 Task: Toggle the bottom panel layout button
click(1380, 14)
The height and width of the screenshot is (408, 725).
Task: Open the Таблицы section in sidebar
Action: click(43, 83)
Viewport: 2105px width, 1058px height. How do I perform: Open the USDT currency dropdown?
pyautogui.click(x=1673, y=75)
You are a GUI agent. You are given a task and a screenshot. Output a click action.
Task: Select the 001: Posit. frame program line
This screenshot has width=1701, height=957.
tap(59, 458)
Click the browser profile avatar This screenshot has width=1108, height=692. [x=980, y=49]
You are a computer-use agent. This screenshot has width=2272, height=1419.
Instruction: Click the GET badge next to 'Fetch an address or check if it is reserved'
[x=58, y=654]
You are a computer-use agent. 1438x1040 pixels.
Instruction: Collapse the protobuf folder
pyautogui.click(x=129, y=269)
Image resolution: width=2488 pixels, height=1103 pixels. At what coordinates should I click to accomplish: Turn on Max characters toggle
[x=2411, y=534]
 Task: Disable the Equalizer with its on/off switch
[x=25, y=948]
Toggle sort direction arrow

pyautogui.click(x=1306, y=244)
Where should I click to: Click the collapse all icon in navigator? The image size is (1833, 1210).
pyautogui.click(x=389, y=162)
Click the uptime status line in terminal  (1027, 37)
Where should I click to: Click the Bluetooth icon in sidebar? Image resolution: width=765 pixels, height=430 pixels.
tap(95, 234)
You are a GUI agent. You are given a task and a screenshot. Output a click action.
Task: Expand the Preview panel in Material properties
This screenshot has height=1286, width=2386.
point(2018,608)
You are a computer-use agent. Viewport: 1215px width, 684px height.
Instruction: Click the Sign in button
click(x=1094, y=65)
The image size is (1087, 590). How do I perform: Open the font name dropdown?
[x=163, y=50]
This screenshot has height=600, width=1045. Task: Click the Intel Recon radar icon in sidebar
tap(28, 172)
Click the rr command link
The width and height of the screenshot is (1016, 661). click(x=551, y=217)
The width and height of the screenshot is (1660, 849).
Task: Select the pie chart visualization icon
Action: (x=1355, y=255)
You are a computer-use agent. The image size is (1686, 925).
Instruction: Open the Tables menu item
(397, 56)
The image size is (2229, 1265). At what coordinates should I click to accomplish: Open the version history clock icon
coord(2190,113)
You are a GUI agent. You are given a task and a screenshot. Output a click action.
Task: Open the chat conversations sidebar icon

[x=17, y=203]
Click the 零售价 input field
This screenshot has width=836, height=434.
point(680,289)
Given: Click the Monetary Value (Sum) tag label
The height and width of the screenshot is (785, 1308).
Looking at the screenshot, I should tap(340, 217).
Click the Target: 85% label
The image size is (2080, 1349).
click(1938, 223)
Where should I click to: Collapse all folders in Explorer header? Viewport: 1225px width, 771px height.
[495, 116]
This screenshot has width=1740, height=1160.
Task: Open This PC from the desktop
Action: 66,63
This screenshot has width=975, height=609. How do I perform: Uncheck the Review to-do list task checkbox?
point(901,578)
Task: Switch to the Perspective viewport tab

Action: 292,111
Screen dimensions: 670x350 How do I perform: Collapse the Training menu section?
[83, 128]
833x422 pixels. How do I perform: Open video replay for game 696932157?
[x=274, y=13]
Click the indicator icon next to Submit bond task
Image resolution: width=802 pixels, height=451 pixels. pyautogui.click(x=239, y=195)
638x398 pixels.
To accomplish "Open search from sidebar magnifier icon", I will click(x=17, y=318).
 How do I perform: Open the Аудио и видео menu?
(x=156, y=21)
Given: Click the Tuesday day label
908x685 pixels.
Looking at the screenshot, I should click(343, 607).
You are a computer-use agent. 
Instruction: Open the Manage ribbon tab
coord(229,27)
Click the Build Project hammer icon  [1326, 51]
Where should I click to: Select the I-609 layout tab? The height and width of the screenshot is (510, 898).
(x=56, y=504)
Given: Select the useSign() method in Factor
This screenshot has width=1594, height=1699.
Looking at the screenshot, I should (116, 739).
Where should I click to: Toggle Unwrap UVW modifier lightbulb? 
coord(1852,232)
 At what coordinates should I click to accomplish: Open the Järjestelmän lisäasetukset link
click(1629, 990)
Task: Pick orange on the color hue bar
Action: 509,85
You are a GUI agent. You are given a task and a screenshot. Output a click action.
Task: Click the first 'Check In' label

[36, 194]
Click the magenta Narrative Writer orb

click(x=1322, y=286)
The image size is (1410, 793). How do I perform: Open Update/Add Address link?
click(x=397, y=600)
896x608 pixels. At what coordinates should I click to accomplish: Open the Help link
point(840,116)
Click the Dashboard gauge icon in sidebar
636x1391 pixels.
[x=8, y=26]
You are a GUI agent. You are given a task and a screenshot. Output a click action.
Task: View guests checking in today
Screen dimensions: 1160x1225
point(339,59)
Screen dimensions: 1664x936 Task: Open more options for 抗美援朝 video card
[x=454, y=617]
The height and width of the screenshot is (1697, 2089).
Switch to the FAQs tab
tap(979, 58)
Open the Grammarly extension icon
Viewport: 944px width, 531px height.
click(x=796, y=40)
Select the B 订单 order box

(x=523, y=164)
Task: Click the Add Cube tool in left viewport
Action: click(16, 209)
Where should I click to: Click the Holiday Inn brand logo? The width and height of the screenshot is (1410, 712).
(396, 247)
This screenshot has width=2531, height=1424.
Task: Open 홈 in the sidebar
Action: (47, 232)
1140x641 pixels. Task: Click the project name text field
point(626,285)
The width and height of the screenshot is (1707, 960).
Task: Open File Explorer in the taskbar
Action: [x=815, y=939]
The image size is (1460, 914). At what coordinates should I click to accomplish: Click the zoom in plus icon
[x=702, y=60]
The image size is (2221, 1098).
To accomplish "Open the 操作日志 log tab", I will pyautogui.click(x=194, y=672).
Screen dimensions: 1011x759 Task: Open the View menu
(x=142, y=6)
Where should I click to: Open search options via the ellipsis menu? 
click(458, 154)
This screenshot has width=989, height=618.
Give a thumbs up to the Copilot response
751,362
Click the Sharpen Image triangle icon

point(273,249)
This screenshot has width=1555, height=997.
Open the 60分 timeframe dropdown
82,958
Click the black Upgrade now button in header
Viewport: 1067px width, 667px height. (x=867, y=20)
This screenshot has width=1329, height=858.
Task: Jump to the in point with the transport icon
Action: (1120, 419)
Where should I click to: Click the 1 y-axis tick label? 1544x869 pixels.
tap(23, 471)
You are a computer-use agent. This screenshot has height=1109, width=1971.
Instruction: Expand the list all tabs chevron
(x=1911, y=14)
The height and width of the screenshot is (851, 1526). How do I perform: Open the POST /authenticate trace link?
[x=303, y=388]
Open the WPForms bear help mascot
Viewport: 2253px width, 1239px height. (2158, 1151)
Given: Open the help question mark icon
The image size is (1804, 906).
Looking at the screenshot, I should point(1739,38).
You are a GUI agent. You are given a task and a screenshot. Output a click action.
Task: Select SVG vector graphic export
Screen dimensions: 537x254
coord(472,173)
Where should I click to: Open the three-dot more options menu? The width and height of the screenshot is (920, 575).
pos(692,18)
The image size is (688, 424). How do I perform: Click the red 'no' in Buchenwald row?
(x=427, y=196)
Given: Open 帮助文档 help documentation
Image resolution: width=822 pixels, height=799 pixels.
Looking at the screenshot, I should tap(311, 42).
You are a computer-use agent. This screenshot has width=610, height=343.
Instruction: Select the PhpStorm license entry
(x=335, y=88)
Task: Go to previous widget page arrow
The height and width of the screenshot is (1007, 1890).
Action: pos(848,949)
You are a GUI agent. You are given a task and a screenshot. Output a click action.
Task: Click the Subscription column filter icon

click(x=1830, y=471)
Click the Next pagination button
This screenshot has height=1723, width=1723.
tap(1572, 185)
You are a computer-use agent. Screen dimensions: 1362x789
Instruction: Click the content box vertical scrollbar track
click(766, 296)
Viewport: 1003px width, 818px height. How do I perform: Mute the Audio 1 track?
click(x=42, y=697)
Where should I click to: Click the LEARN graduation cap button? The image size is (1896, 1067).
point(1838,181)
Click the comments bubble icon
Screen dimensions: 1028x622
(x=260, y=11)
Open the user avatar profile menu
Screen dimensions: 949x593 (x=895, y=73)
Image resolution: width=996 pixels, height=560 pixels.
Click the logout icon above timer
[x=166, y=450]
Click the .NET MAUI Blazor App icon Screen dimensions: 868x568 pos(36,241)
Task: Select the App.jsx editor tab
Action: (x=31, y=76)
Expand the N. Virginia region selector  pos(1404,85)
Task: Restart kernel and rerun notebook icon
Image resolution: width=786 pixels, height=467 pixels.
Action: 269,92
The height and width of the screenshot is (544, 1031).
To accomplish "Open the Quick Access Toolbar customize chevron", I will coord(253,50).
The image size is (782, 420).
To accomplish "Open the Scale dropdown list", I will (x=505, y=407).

---*---

| Exercise description |
Quote exactly the opening line of the material above and every line after it, up to and including the line that contains "Task: Select the 001: Posit.".

| Written solution |
 Task: Toggle the bottom panel layout button
click(1380, 14)
The height and width of the screenshot is (408, 725).
Task: Open the Таблицы section in sidebar
Action: click(43, 83)
Viewport: 2105px width, 1058px height. How do I perform: Open the USDT currency dropdown?
pyautogui.click(x=1673, y=75)
You are a GUI agent. You are given a task and a screenshot. Output a click action.
Task: Select the 001: Posit. frame program line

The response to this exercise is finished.